While making a list of the rules of inference for my math students, I came across this list on Wikipedia:
I noticed a pattern: for every introduction rule, there seems to be an elimination rule, and vice versa. For example, corresponding to conjunction introduction is conjunction elimination, and corresponding to disjunction introduction is disjunction elimination.

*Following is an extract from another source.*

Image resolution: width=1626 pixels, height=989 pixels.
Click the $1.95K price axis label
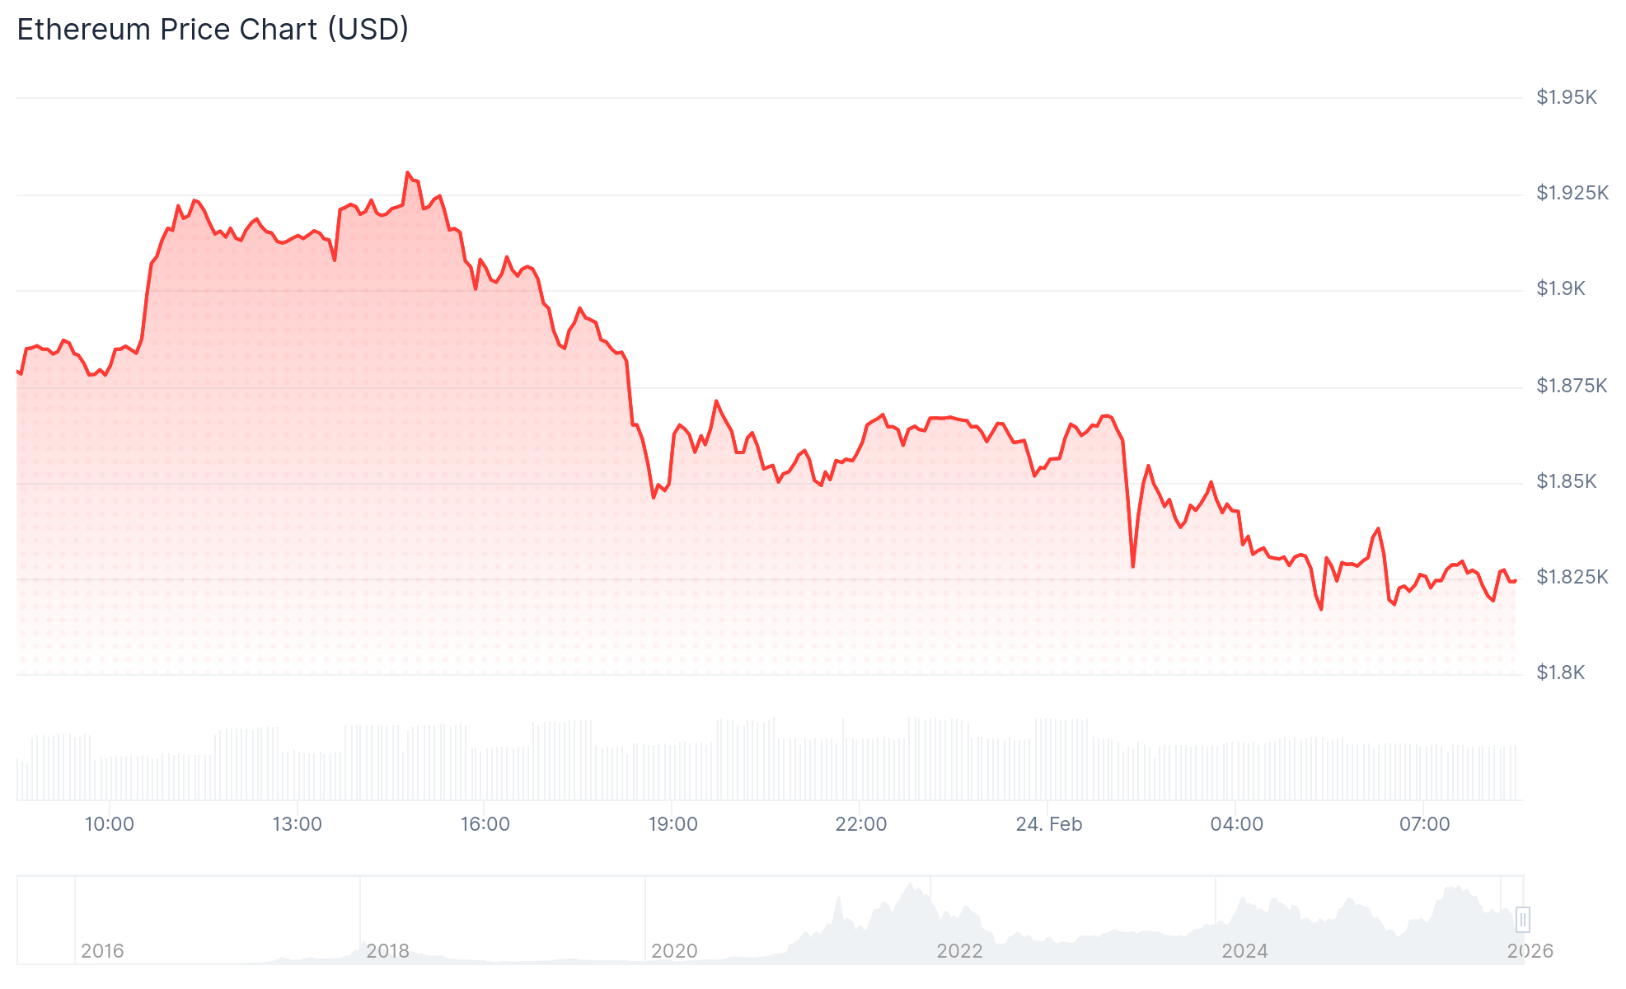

I wondered if Modus Ponens, which asserts ((P⇒Q)∧P)⇒Q, followed this pattern. I noticed its Wikipedia article referred to Modus Ponens as "implication elimination", so I wondered if there existed another tautology or theorem known as implication introduction. Although no page exists on Wikipedia for "implication introduction", a Google search returned this statement, formulated in sequent notation as
(P ⊢ Q) ⊢ (P ⇒ Q)
It's a curious statement, as once written in tautological form, it seems to say that (P⇒Q)⇒(P⇒Q).
Have I correctly translated the statement from sequent notation to tautological form? If so, the resulting theorem, (P⇒Q)⇒(P⇒Q), seems quite trivial to me. Certainly it is true; just like implication elimination can be proved using a truth table to show ((P⇒Q)∧P)⇒Q is a tautology, you can also verify using a truth table that (P⇒Q)⇒(P⇒Q) is a tautology. However I must be missing what makes this statement interesting, as it seems as trivial to me as saying A⇒A.
Perhaps I've mistranslated the statement from sequent notation to tautological form. The webpage mixes two different symbols for implication. The definition of "implication" ⇒ which I learned is the unique truth-functional connective characterized by its Boolean (or truth table) values. That is, ⇒ is the unique function that maps P and Q to (1,0,1,1):
Since this definition of ⇒ is unique, what would the other implication symbol mean as a truth-functional connective? Would it have a different truth table? And, when I translated the inference rule from sequent notation to tautological form, was it correct to replace all instances of ⊢ with ⇒?
Finally, I'm curious why implication introduction isn't listed with the other rules of inference in the Wikipedia table. Is there something fundamentally different about this result, perhaps its use of the turnstile implication, that makes this theorem of a fundamentally different sort than the others? Thanks for your thoughts!